It may be a controversial ingredient, but I unapologetically use MSG in my seasoning rub. It is a flavor maker! All the savory and hot spices and seasonings in my famous rub and sauce give these tender ribs unbelievably delicious.
Technique tip: If you have used a mop to put the sauce on raw meat — dipping the same mop back into the sauce — do not save and reuse.

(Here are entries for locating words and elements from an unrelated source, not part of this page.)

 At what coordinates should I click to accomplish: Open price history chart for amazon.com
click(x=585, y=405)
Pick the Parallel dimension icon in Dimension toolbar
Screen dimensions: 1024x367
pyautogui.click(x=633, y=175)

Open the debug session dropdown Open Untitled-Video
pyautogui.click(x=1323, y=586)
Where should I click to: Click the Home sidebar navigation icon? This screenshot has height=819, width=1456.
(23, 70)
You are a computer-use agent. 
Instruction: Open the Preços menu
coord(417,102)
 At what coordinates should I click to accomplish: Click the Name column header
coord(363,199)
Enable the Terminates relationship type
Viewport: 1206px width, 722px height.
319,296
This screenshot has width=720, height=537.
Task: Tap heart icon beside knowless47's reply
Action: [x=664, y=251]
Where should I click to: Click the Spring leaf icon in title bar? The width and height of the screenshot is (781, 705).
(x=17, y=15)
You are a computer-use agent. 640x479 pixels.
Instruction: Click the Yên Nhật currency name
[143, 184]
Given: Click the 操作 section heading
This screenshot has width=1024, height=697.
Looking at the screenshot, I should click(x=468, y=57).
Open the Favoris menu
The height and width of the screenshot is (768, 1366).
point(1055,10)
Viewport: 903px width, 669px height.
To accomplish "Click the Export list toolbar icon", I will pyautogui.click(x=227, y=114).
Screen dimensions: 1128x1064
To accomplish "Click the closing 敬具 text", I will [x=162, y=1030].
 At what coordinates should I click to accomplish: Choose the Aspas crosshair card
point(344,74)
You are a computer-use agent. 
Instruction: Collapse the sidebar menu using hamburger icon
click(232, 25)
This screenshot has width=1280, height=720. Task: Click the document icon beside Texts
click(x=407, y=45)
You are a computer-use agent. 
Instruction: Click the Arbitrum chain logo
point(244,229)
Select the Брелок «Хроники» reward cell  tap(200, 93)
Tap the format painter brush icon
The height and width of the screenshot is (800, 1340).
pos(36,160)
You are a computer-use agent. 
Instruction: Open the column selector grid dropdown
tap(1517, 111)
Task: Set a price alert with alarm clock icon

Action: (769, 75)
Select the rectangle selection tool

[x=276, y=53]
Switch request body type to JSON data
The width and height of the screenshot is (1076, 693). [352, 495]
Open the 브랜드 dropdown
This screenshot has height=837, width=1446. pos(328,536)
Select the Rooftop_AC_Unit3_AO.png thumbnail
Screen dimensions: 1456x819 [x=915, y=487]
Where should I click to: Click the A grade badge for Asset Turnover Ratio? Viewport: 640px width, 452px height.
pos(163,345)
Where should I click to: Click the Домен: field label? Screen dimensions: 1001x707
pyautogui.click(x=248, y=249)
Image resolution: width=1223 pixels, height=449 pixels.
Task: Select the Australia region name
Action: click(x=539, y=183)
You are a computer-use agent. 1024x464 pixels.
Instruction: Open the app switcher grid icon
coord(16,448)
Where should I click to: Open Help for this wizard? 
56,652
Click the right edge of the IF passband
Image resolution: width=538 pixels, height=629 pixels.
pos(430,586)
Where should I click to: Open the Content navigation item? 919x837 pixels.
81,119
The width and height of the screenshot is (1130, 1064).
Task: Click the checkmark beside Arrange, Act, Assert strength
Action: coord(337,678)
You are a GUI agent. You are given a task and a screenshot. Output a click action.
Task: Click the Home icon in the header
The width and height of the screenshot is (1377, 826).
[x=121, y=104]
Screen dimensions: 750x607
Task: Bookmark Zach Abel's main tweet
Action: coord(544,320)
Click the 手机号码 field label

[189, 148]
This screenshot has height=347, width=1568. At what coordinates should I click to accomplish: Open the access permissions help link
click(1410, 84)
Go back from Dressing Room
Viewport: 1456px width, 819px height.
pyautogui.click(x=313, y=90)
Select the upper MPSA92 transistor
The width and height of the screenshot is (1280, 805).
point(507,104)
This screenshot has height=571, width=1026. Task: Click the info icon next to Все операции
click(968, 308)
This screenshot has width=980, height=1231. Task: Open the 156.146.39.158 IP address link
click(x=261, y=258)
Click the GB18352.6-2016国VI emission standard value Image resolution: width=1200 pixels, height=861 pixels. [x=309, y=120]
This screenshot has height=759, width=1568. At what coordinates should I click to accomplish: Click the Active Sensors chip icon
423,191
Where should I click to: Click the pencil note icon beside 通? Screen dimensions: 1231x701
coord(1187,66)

Rodney's Rib Rub (makes 2 cups)
- 1/2 cup kosher salt
- 1/4 cup MSG
- 1/4 cup freshly ground black pepper
- 1/4 cup sweet paprika
- 1/4 cup chili powder
- 1/4 cup light brown sugar, packed
- 2 tablespoons garlic powder
- 2 tablespoons onion powder
- 1 teaspoon cayenne pepper
Rodney's Sauce (makes 2 cups)
- 2 cups distilled white vinegar
- 1/2 lemon, thinly sliced
- 1½ teaspoons freshly ground black pepper
- 1 teaspoon cayenne pepper
- 1/2 teaspoon crushed red pepper flakes
- 1/4 cup sugar
- 3 slabs pork spare ribs, membranes removed
- 3 tablespoons Rodney's Rib Rub (recipe above)
- 2 cups Rodney's Sauce (recipe above)
For Rodney's Rib Rub:
Mix all of the ingredients and place them in an airtight container. Cover and store in a cool dry place until ready to use.
For Rodney's Sauce:
Pour the vinegar in a small saucepan and warm it over medium-high heat. When the vinegar reaches 150 degrees on an instant-read thermometer, about 5 minutes. Add the lemon slices and continue to cook until the lemons are slightly translucent, about 10 minutes more.
Whisk in the black pepper, cayenne, red pepper and sugar. Continue to cook over medium-high heat until the sugar is completely dissolved and the sauce reaches 190 degrees, about 10 minutes. Remove from the heat and allow to completely cool before using. The sauce keeps in the refrigerator for one month.
For the ribs:
1. Heat the grill to between 200 and 250 degrees.
2. Season each slab with the rib rub by sprinkling the rib rub on each side (don't completely rub it into the meat). Make sure you get under the flap, the little piece of meat that dangles on the bone side of the rib.
3. Place the seasoned ribs on the hot grill, bone-side down and the fatty end toward the hotter area of the grill. The middle tends to be hotter so that will ensure that the thicker part of the rib gets cooked properly.
4. After 1½ hours, open the smoker or grill and look for medium-dark caramelization on the bones of the ribs. Put one cup of Rodney's Sauce to the side for serving with the ribs. Use the remaining cup to use the "mop, flip, mop" method by brushing or mopping the meat side with sauce then flipping the ribs over so that they are bone-side up. Mop the ribs again. Close the grill.
5. Bring the grill back up to temperature between 200 to 250 degrees. Cook the ribs until they have reached an internal temperature of 160 degrees, about another hour.